### Exercise materials
<<<<
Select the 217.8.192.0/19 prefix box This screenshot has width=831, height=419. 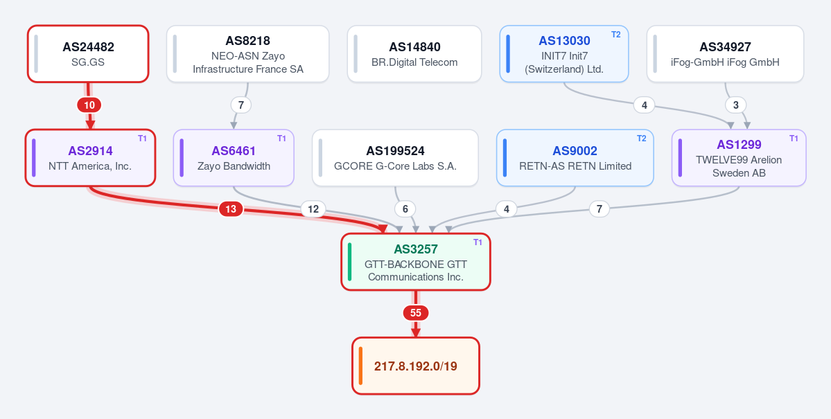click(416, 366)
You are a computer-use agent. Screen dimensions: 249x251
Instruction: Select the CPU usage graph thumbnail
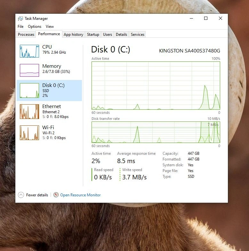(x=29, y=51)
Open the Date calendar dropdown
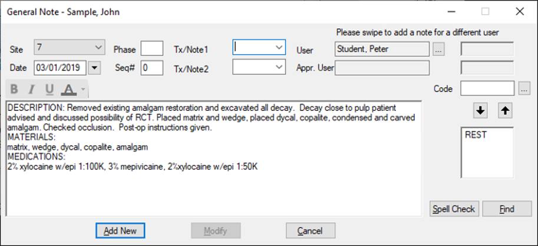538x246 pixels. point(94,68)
>>>>
<<<<
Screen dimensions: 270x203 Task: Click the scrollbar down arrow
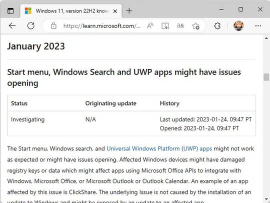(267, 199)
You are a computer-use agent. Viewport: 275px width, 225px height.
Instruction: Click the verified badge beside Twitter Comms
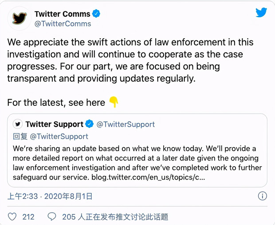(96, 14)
>>>>
<<<<
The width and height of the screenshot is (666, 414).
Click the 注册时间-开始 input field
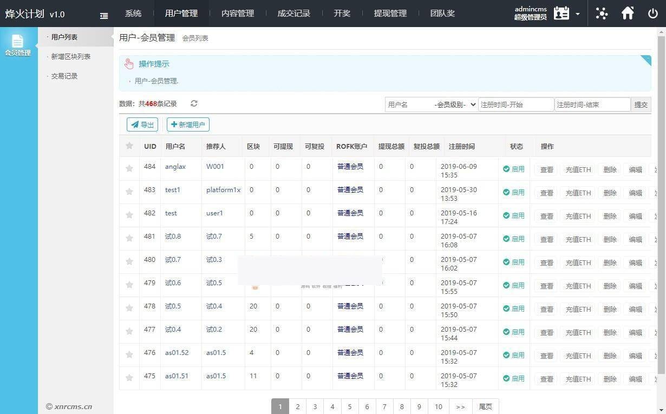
>>>>
### Activity
Would you print, exactly as written, every line above from the one holding "The width and" through the one holding "Click the 注册时间-开始 input field", with both included and no other lines?

### Written response
The width and height of the screenshot is (666, 414).
Click the 注册时间-开始 input field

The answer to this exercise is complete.